Kürtlerin cephesinden Amerika ve Rusya’ya dönük "Kürtleri yalnız bıraktınız" eleştirileri bu noktada oldukça yerinde. Ama burada çok açık ki, PYD/YPG’yi karşısına alan üçlü bir ittifak söz konusu. Ve asıl amaç, bu savaşla birlikte Suriye’nin olası federal bölge sınırlarının fiili son şeklini verebilmek. Rusya ve ABD’nin burada PYD/YPG’ye karşı uyguladığı yalnız bırakma stratejisi, tamamen PYD’yi tercih yapmaya zorlamak: Küçük olandan vazgeçip daha büyük olanı seçmesi ve bununla yetinmesi. PYD/YPG’nin böyle bir tercihe zorlandığı kesin fakat bunu kabul edip etmeyeceği, Kürtlerin sergileyeceği askeri ve demokratik direnişle belli olacak. Direnişin asli unsurları bu rolü, sadece "demokratik güçlere" havale ederse, bu tayin edici bir etki yaratmayacaktır. Kaldı ki Türkiye’de 10 Ekim Ankara katliamı ile demokratik güçler geriye çekilmiş ve etkisini yitirmiştir. Avrupa’daki diasporanın gücü ise barışçıl sokak gösterileri ile sınırlı. Şimdiye kadar bu sınırlılık içinde yapılabilecekler zaten yapılıyor. Bir takım sonuçlar da alınıyor.

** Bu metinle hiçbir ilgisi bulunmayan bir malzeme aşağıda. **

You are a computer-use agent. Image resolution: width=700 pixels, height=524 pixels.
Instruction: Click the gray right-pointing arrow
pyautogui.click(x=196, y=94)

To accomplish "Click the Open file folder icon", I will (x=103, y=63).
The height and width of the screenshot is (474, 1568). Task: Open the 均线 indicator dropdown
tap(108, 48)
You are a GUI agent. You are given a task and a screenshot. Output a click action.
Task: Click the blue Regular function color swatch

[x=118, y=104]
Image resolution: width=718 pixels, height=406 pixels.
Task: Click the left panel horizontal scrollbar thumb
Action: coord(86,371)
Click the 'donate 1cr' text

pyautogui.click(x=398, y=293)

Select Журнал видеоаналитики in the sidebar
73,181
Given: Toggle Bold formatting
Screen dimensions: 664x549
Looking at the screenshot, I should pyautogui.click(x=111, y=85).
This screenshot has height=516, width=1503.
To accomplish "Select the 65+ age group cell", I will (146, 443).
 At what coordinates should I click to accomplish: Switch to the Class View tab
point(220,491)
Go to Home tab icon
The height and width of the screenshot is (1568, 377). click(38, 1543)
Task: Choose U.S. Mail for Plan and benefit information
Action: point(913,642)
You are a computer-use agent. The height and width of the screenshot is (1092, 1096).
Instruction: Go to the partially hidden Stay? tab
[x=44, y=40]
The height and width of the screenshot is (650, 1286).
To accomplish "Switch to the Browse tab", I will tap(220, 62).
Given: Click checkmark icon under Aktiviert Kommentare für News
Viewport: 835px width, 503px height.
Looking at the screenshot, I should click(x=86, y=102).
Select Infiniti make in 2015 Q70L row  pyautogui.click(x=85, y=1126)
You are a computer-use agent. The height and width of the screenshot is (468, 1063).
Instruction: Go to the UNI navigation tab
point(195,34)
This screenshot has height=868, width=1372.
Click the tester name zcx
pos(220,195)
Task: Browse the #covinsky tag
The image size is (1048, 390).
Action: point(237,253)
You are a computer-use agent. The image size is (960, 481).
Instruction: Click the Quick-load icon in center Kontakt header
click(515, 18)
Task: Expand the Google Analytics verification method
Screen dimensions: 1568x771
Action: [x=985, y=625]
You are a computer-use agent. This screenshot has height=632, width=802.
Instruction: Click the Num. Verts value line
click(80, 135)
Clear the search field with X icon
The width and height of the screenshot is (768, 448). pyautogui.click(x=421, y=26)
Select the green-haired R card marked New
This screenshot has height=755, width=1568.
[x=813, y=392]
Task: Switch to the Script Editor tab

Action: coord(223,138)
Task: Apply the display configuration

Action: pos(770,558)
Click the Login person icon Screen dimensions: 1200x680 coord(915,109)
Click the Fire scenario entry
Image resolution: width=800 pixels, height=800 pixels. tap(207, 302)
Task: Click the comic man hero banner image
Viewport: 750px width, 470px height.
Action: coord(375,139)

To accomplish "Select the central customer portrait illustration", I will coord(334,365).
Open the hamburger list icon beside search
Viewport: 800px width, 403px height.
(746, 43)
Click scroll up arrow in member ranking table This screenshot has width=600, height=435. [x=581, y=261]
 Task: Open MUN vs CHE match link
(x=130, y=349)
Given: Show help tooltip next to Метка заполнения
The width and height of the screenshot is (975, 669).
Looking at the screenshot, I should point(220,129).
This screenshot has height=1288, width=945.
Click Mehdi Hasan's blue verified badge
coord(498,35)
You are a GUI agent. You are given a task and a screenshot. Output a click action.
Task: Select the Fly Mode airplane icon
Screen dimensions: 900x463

Üçlü ittifakın bu planı her ne kadar şu anda işliyor gibi görünse de burada devreye giren süre ve direniş faktörü, bu planı revize etmeye yol açacak. Bu direnişin başarılı olması durumunda, tüm kartlar yeniden karılmayı gerektirecek. Türkiye’nin psikolojik savaş medyasında çıkan haberleri bir kenara bırakıp biraz daha olgusal haber kaynaklarına ve yorumculara baktığımızda YPG savaşçılarının şimdiye kadar sergilediği direniş, TSK/ÖSO güçlerini oldukça zorlamış görünüyor. TSK/ÖSO güçlerinin giriş yaptığı yerlerden Efrin şehir merkezine en uzak mesafe 30km (Şenkal) ve en yakın mesafe 15km (Basraya) olmasına rağmen, bir haftalık süre zarfında anlamlı bir ilerleme kaydedildiği bile söylenemez. Ancak hinterland bağlantısı olmadan ve hava sahası askeri uçuşlara kapatılmadan Efrin’deki direniş de doğal olarak uzun soluklu olamaz.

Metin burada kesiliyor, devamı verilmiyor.